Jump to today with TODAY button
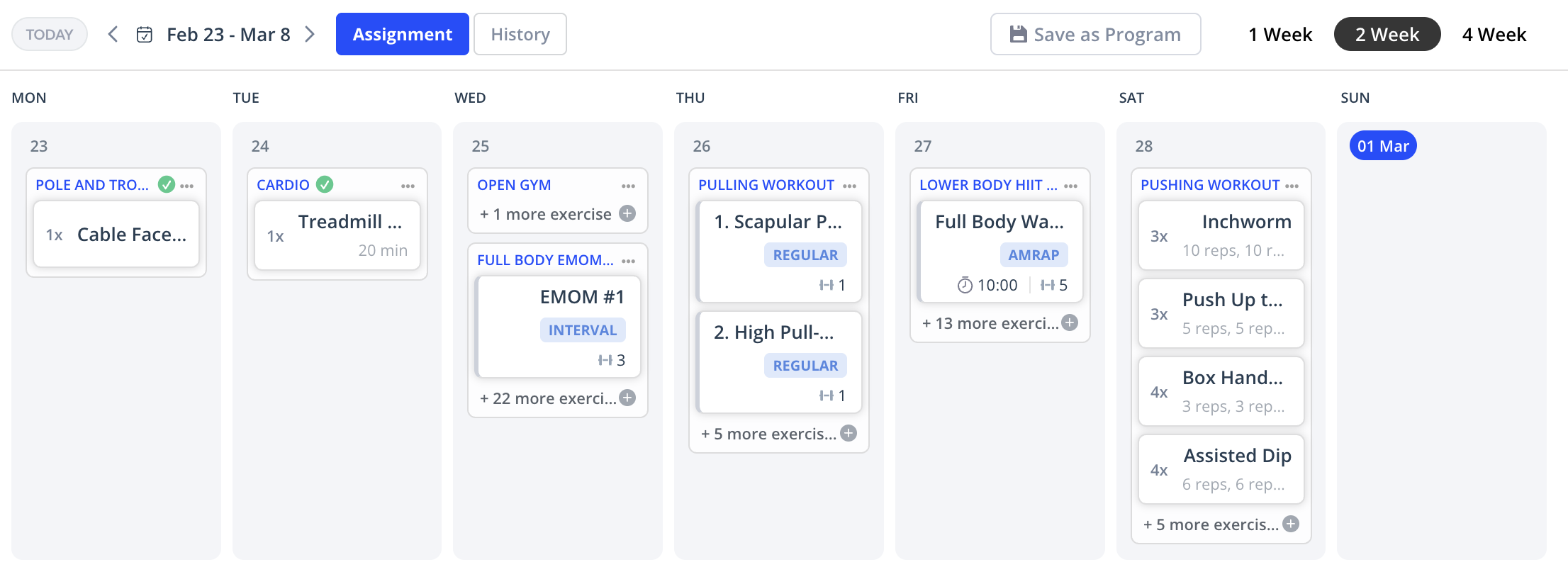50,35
--
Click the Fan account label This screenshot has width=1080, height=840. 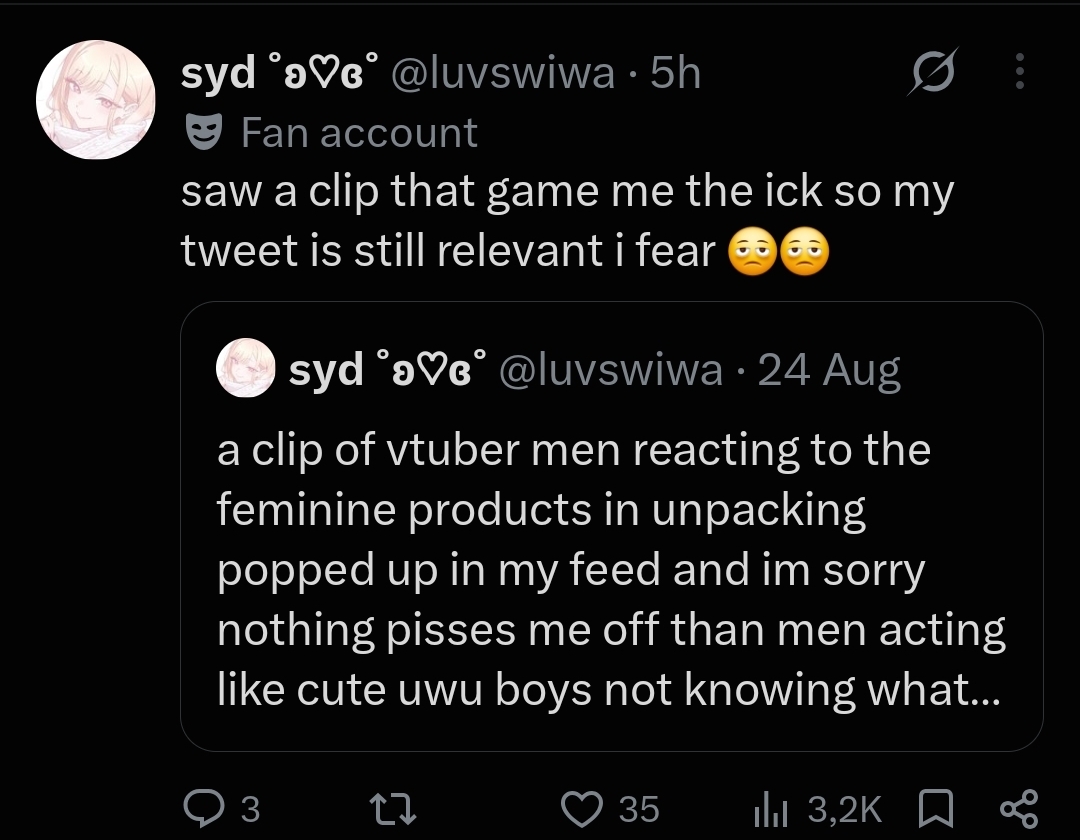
...
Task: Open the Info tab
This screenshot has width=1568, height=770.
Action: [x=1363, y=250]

-- Direction --
Copy this material word for word, starting at the line that contains "Task: Open the Info tab" and ending after the line that contains "Action: [x=1363, y=250]".

-- Answer to this exercise --
Task: Open the Info tab
This screenshot has width=1568, height=770.
Action: [x=1363, y=250]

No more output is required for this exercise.